Mishima resucita en la pantalla
Ken Ogata interpreta al escritor Yukio Mishima
Hoy se reestrena Mishima, una vida en cuatro capítulos (1985), clásico de culto de Paul Schrader que reconstruye la biografía del excéntrico escritor japonés y que supuso el canto de sirena del "Nuevo Hollywood".

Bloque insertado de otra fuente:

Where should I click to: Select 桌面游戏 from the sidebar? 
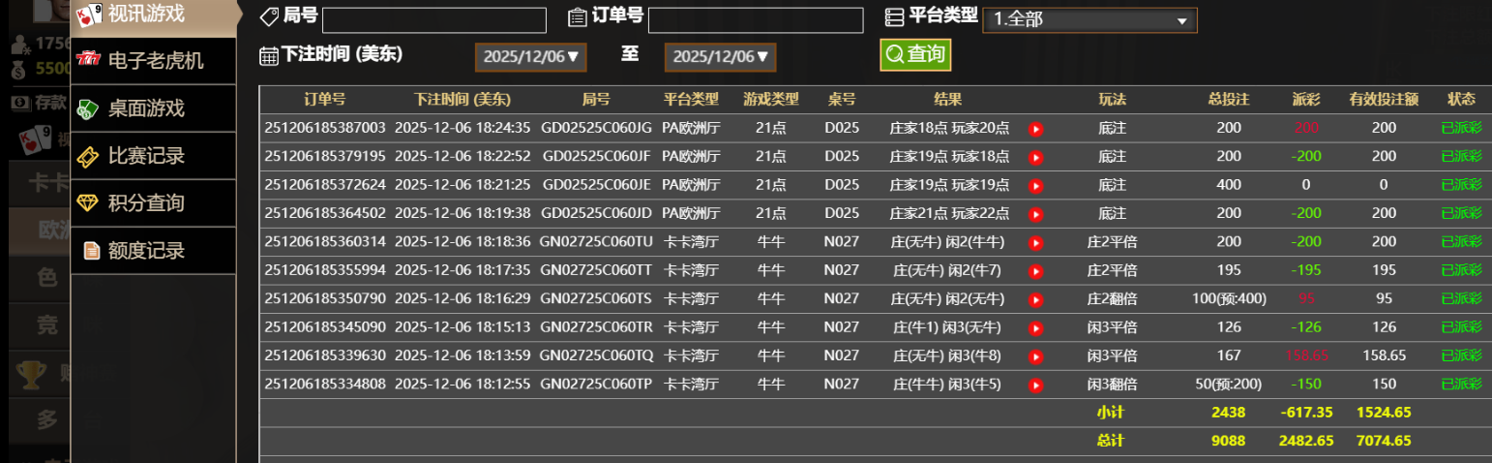click(145, 108)
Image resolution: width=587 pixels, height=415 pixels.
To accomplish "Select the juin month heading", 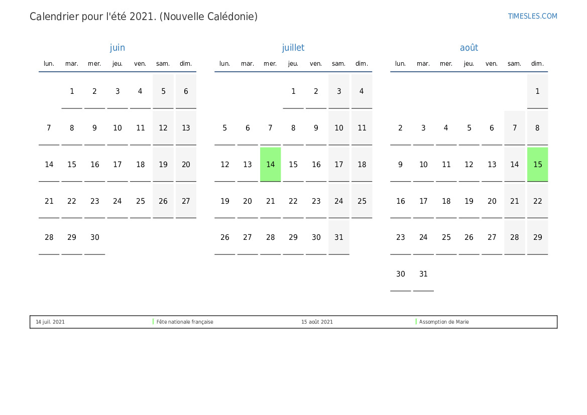I will pos(118,48).
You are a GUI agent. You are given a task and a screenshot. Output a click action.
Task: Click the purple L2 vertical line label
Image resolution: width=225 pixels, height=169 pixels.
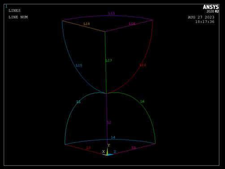click(109, 122)

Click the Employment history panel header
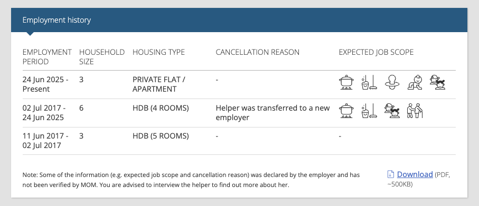pyautogui.click(x=239, y=20)
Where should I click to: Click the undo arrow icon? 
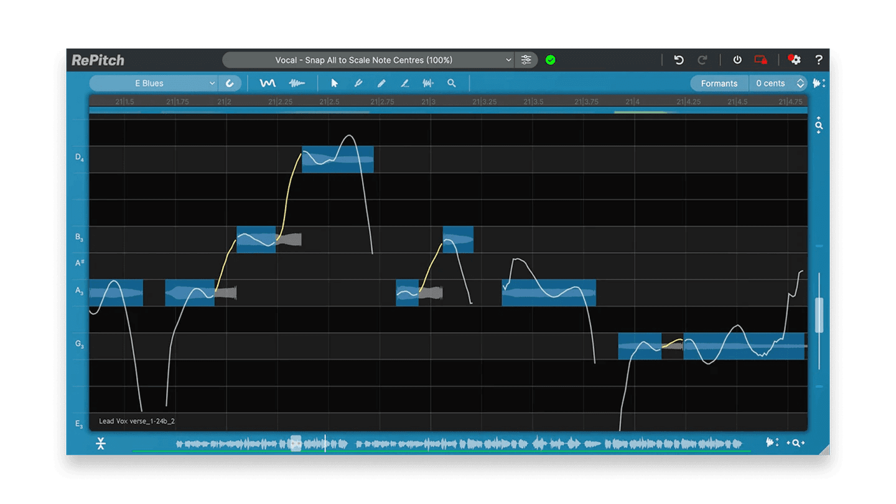pos(679,60)
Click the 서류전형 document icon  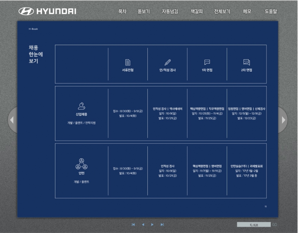[x=128, y=62]
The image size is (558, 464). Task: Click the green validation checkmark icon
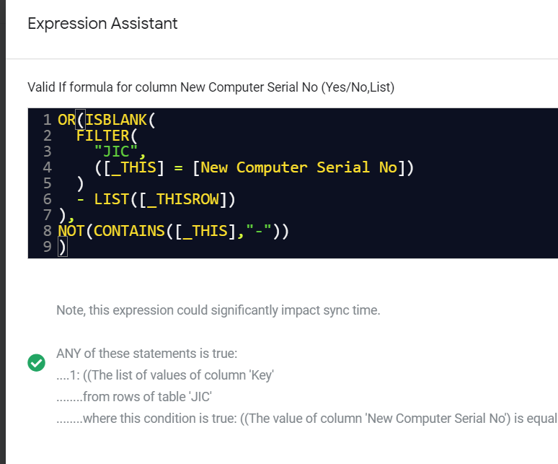coord(36,363)
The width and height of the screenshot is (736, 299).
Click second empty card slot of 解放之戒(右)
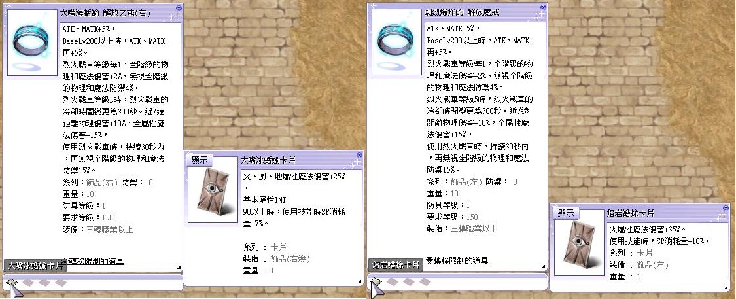[44, 282]
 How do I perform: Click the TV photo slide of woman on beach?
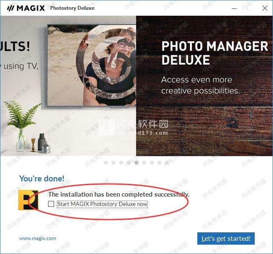(92, 65)
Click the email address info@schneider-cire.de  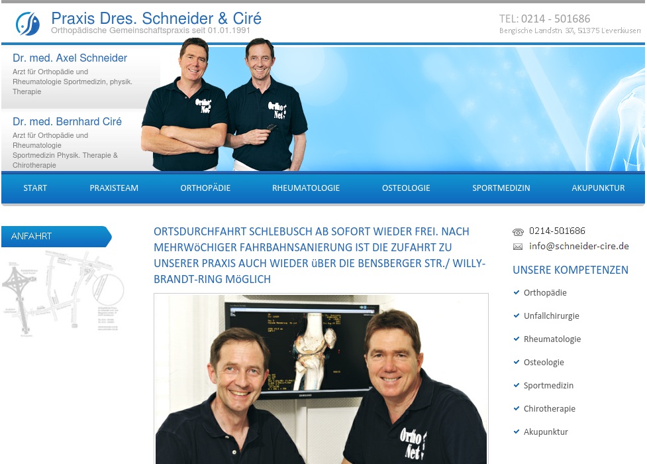tap(579, 246)
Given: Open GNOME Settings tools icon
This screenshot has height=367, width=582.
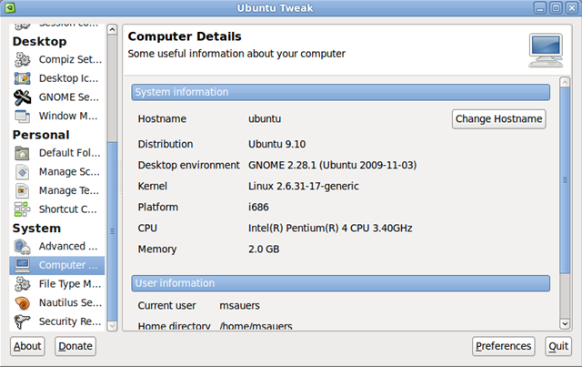Looking at the screenshot, I should coord(22,97).
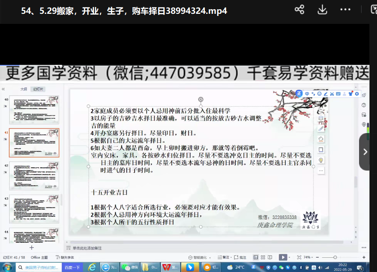Click the 批注 comments button

pos(240,257)
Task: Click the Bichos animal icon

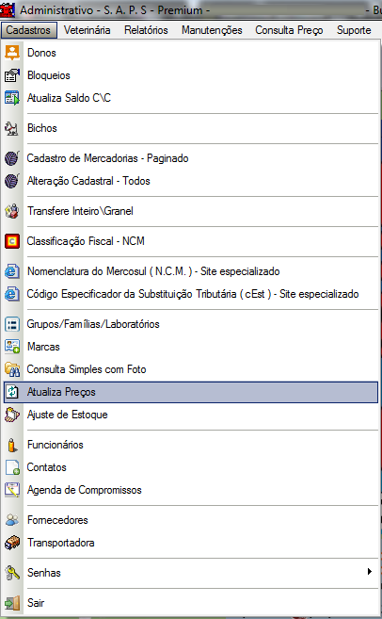Action: pos(12,128)
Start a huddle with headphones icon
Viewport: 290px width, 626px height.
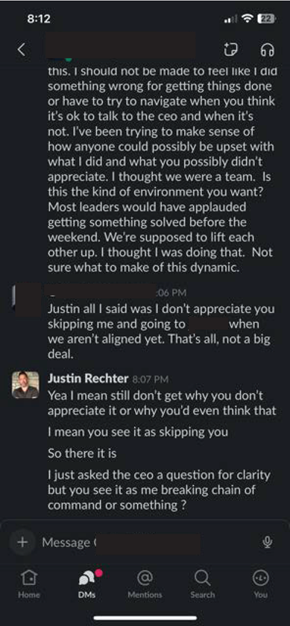267,50
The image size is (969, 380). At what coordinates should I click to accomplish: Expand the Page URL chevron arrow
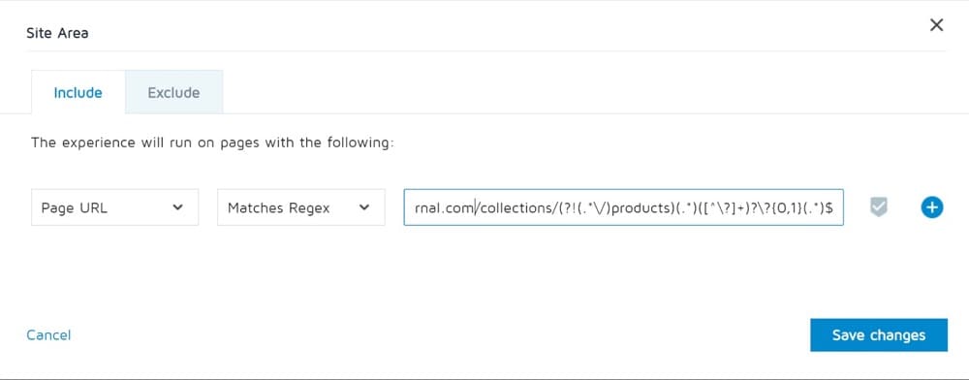[177, 207]

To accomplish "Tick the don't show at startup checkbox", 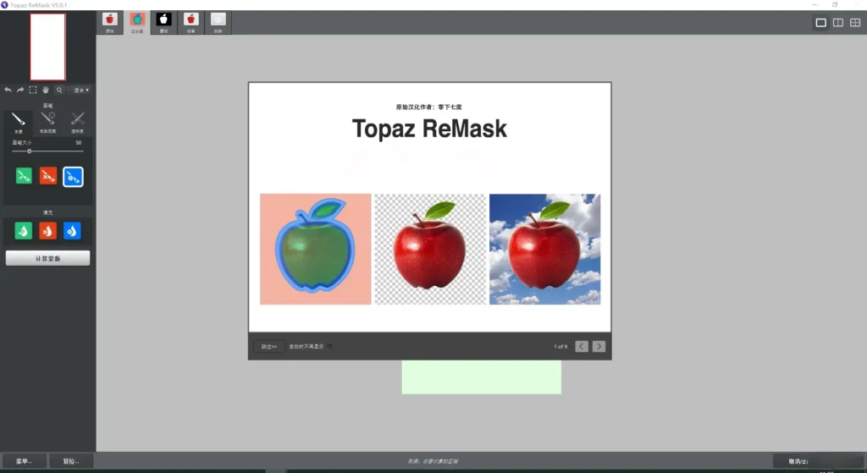I will (330, 346).
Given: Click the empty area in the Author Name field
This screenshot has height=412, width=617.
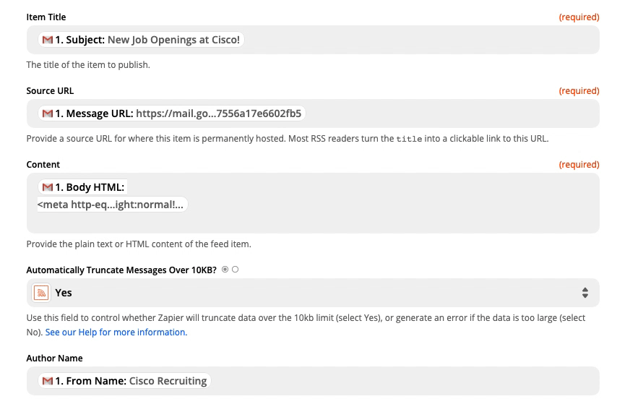Looking at the screenshot, I should coord(405,381).
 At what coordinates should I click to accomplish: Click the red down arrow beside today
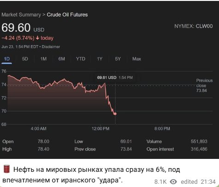coord(37,38)
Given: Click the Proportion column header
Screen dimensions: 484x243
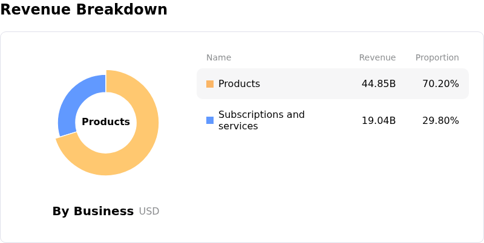Looking at the screenshot, I should tap(437, 57).
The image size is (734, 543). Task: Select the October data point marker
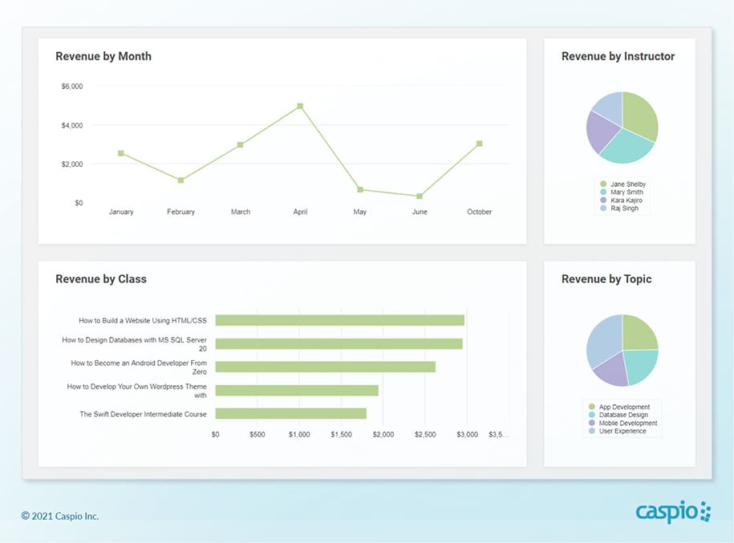pos(479,144)
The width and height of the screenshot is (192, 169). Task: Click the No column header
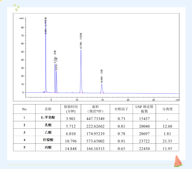[x=24, y=109]
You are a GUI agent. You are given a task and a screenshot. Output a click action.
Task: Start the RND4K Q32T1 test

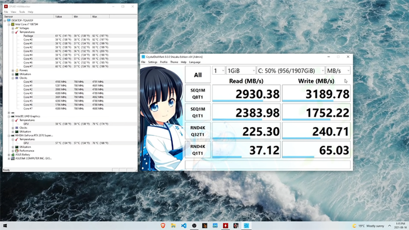pos(197,131)
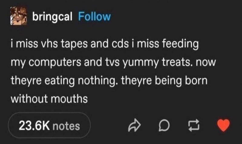Click the word "vhs" in the post

(x=50, y=44)
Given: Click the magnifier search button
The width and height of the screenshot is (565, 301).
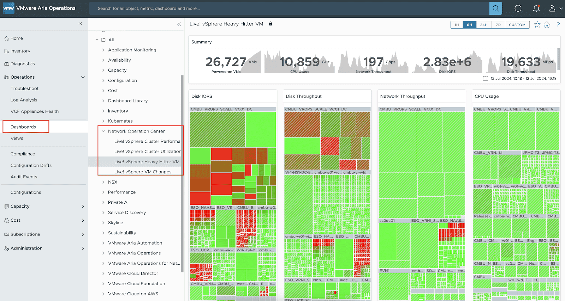Looking at the screenshot, I should tap(495, 8).
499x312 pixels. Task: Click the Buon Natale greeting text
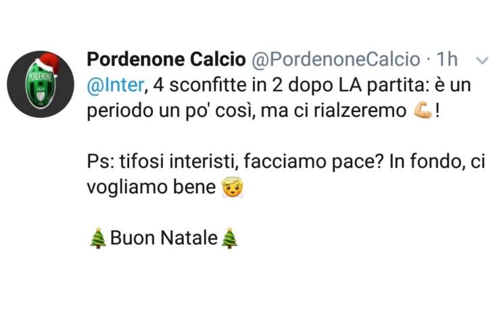coord(164,238)
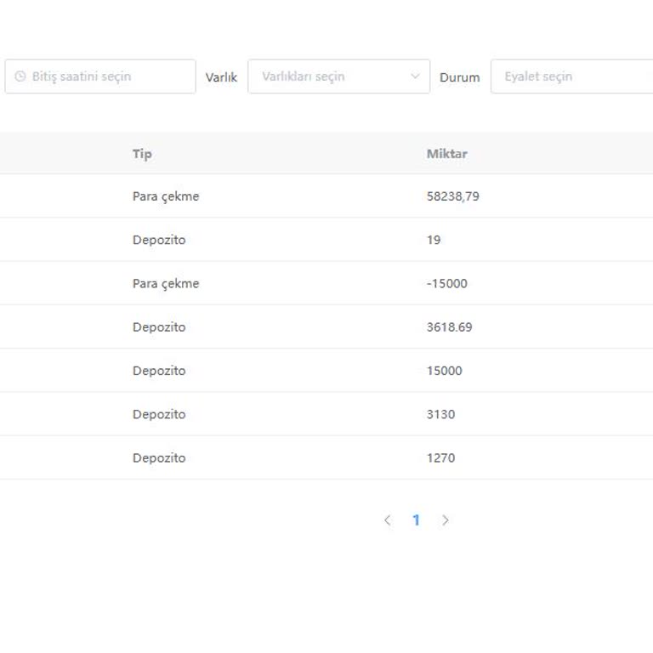Expand the Eyalet seçin dropdown
This screenshot has height=653, width=653.
570,77
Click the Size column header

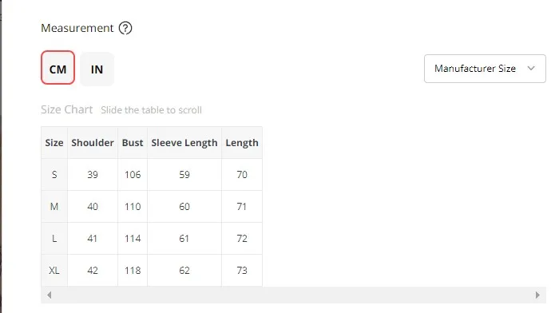click(x=54, y=143)
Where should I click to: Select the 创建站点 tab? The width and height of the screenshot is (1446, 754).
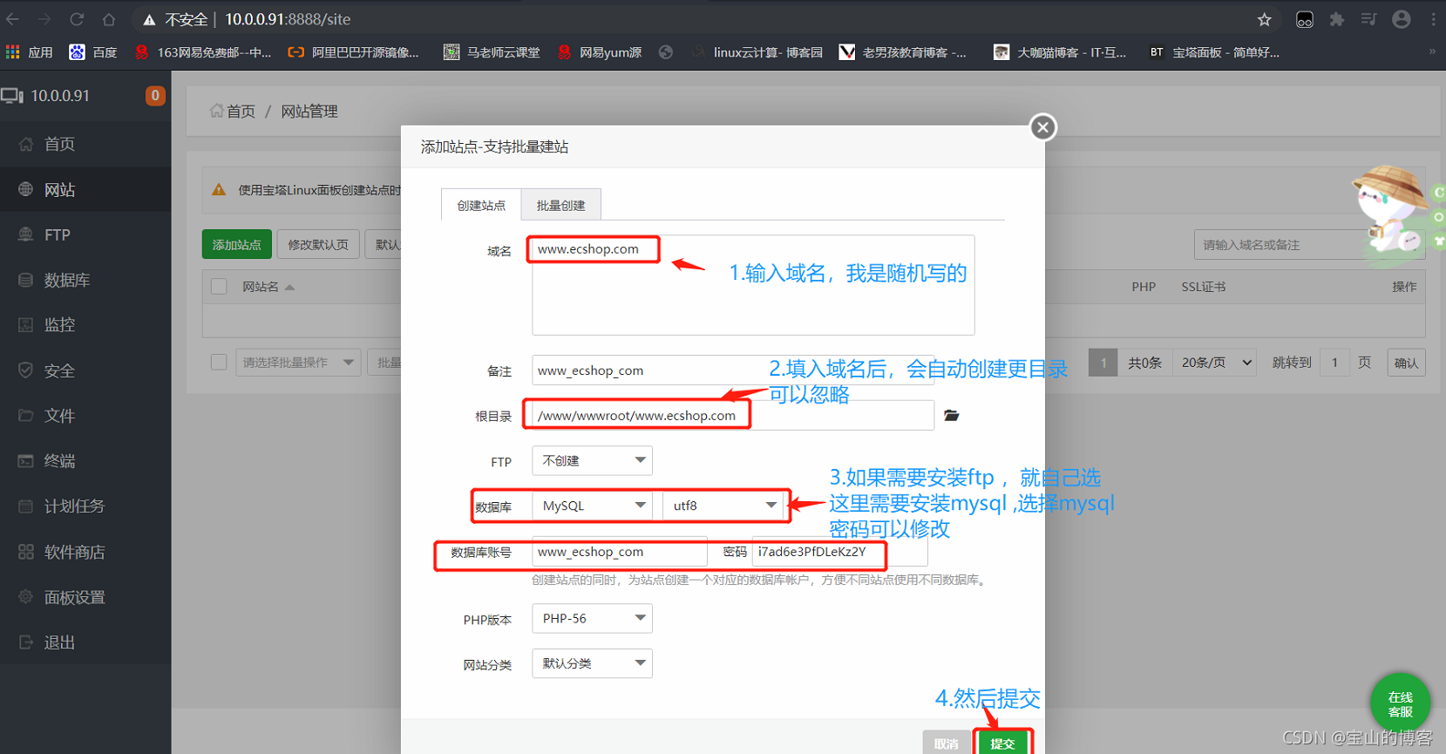(481, 206)
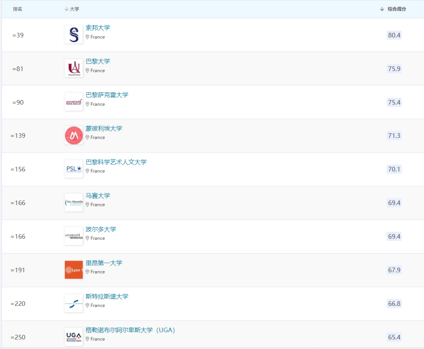Click the red circular 蒙彼利埃大学 logo

point(73,135)
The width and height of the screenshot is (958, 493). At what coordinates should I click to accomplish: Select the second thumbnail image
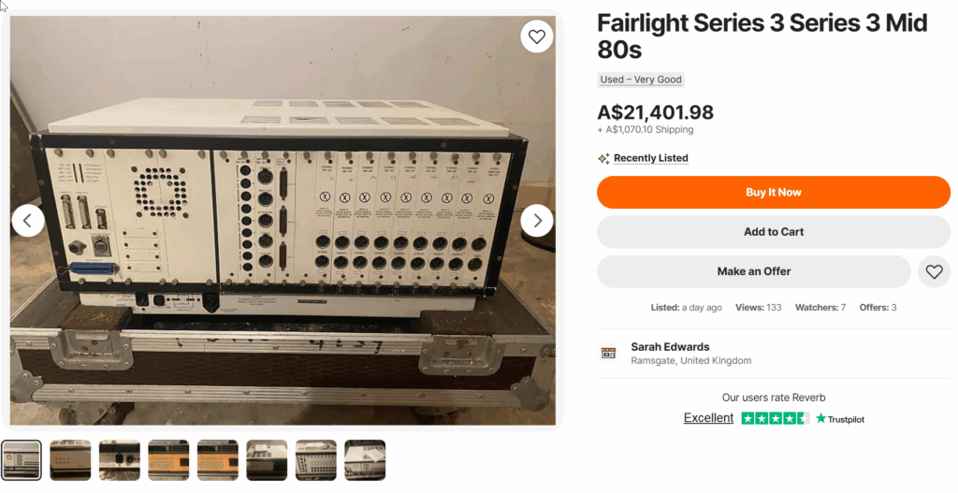[70, 459]
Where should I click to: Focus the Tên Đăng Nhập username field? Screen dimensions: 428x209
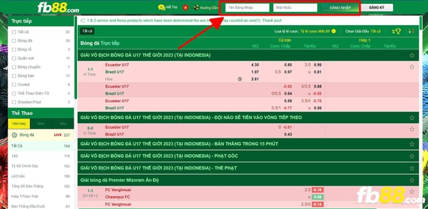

Quizá lo más sorprendente para los nuevos espectadores de Mishima, sea que fue producida por Francis Ford Coppola y George Lucas, para sus catastróficos y añorados Zoetrope Studios. ¡El director de La amenaza fantasma (1999) produciendo un filme de arte, sobre la vida y muerte de un escritor filofascista, homosexual y suicida nipón! Pero es que en aquellos años, no sólo Coppola, sino también Lucas, Kasdan y hasta el propio Spielberg, eran cineastas con pretensiones, fascinados por el cine japonés. Muchos de los nombres del mejor Hollywood de los 70 y 80 encontraron inspiración en el cine oriental, en aquel entonces menos accesible que hoy. El estilizado esteticismo, la sofisticada violencia visual y moral de directores como Scorsese, Cimino, De Palma, o, naturalmente, los propios Coppola, Lucas -hasta La guerra de las galaxias (1976) bebía de Kurosawa- y Schrader, estaba abiertamente influenciado no sólo por Kurosawa, Mizoguchi, Oshima, y otros habituales de Festivales, sino también por el cine de género, los ritualizados filmes de yakuzas, y directores casi ignorados entonces en Occidente como Suzuki, Masumura, Teshigahara, etc.
Revisar ahora Mishima es reconocer un error histórico: raros fueron los críticos -especialmente en nuestro país- que supieron entender la propuesta de Schrader en su justa medida. Hoy es evidente que pocos filmes biográficos poseen la profundidad, tanto literaria como visual, de este experimento que, sin llegar a agredir al espectador, le desafía a que penetre en el "Universo Mishima", combinando tanto pasajes de su vida, como fragmentos deliciosamente escenificados de algunas de sus obras más representativas, con una cuidadosa reconstrucción de sus últimas horas. Rindiendo homenaje a su amado cine japonés, Schrader nos da mucho más que un mero biopic. Nos obliga a compartir su pasión por un personaje tan complejo y excéntrico que, de no existir, hubiera parecido completamente imaginario. Así, desde la fascinación, desde el "interior" de su trágico protagonista, es como podemos comprender la cadena de hechos, ideas y obsesiones que le llevaron a su singular destino voluntario.
Pero recuperar este Mishima no es sólo admitir su cualidad casi de obra maestra como experimento cinematográfico, llevado a cabo con exquisito gusto por Schrader, con la colaboración de artistas como la diseñadora de vestuario Eiko Ishioka, el compositor Philip Glass o el director de fotografía John Bailey -cuyo impresionante trabajo es capaz de evocar todos los tonos y estilos, del blanco y negro al más onírico y saturado color, del cine nipón-, sino también recordar con nostalgia, no exenta de amargura, el tiempo en que Hollywood miraba al Japón. Cuando personajes hoy tan perdidos como Lucas y Spielberg arriesgaban nombre, prestigio y dinero, en un cine adulto, ambicioso y comprometido. Si lo piensas, casi dan ganas de hacerse el seppuku.